**Task objective**. Copy every one of the following rows character for character.

**Data for locating words and elements**.

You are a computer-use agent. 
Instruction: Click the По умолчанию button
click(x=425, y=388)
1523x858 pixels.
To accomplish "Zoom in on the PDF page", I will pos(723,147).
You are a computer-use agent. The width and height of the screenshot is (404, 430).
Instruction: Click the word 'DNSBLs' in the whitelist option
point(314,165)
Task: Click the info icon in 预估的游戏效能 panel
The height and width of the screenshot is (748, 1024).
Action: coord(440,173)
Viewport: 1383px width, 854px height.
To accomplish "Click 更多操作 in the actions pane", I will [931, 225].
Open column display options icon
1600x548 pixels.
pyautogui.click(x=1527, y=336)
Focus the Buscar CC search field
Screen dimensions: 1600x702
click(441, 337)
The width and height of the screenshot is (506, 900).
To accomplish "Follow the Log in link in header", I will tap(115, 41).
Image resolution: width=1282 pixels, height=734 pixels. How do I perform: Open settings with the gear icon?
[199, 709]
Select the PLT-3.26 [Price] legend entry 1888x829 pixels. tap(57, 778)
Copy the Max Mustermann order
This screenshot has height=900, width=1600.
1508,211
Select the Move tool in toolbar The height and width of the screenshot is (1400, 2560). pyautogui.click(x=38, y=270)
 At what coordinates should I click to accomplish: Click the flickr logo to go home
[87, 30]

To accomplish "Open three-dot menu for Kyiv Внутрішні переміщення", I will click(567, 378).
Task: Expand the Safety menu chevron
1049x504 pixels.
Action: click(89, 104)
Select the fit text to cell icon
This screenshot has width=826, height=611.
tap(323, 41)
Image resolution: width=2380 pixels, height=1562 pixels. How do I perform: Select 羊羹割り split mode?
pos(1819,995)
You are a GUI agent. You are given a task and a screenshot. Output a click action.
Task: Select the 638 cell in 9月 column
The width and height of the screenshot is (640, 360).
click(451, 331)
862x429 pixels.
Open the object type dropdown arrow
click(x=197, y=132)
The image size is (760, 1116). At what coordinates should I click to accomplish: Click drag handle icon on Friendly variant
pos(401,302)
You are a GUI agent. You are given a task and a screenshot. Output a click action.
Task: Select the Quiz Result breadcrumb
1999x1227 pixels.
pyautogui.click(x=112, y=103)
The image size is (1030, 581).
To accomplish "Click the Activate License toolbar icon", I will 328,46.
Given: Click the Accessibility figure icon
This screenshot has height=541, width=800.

**Task answer**.
You are a computer-use agent. 
Instruction: Click the По умолчанию button
click(x=425, y=388)
1523x858 pixels.
To accomplish "Zoom in on the PDF page", I will pos(723,147).
You are a computer-use agent. The width and height of the screenshot is (404, 430).
Instruction: Click the word 'DNSBLs' in the whitelist option
point(314,165)
Task: Click the info icon in 预估的游戏效能 panel
The height and width of the screenshot is (748, 1024).
Action: coord(440,173)
Viewport: 1383px width, 854px height.
To accomplish "Click 更多操作 in the actions pane", I will [931, 225].
Open column display options icon
1600x548 pixels.
pyautogui.click(x=1527, y=336)
Focus the Buscar CC search field
Screen dimensions: 1600x702
click(441, 337)
The width and height of the screenshot is (506, 900).
To accomplish "Follow the Log in link in header", I will tap(115, 41).
Image resolution: width=1282 pixels, height=734 pixels. How do I perform: Open settings with the gear icon?
[199, 709]
Select the PLT-3.26 [Price] legend entry 1888x829 pixels. tap(57, 778)
Copy the Max Mustermann order
This screenshot has height=900, width=1600.
1508,211
Select the Move tool in toolbar The height and width of the screenshot is (1400, 2560). pyautogui.click(x=38, y=270)
 At what coordinates should I click to accomplish: Click the flickr logo to go home
[87, 30]

To accomplish "Open three-dot menu for Kyiv Внутрішні переміщення", I will click(567, 378).
Task: Expand the Safety menu chevron
1049x504 pixels.
Action: click(89, 104)
Select the fit text to cell icon
This screenshot has width=826, height=611.
tap(323, 41)
Image resolution: width=2380 pixels, height=1562 pixels. How do I perform: Select 羊羹割り split mode?
pos(1819,995)
You are a GUI agent. You are given a task and a screenshot. Output a click action.
Task: Select the 638 cell in 9月 column
The width and height of the screenshot is (640, 360).
click(451, 331)
862x429 pixels.
Open the object type dropdown arrow
click(x=197, y=132)
The image size is (760, 1116). At what coordinates should I click to accomplish: Click drag handle icon on Friendly variant
pos(401,302)
You are a GUI agent. You are given a task and a screenshot. Output a click action.
Task: Select the Quiz Result breadcrumb
1999x1227 pixels.
pyautogui.click(x=112, y=103)
The image size is (1030, 581).
To accomplish "Click the Activate License toolbar icon", I will 328,46.
Given: Click the Accessibility figure icon
This screenshot has height=541, width=800.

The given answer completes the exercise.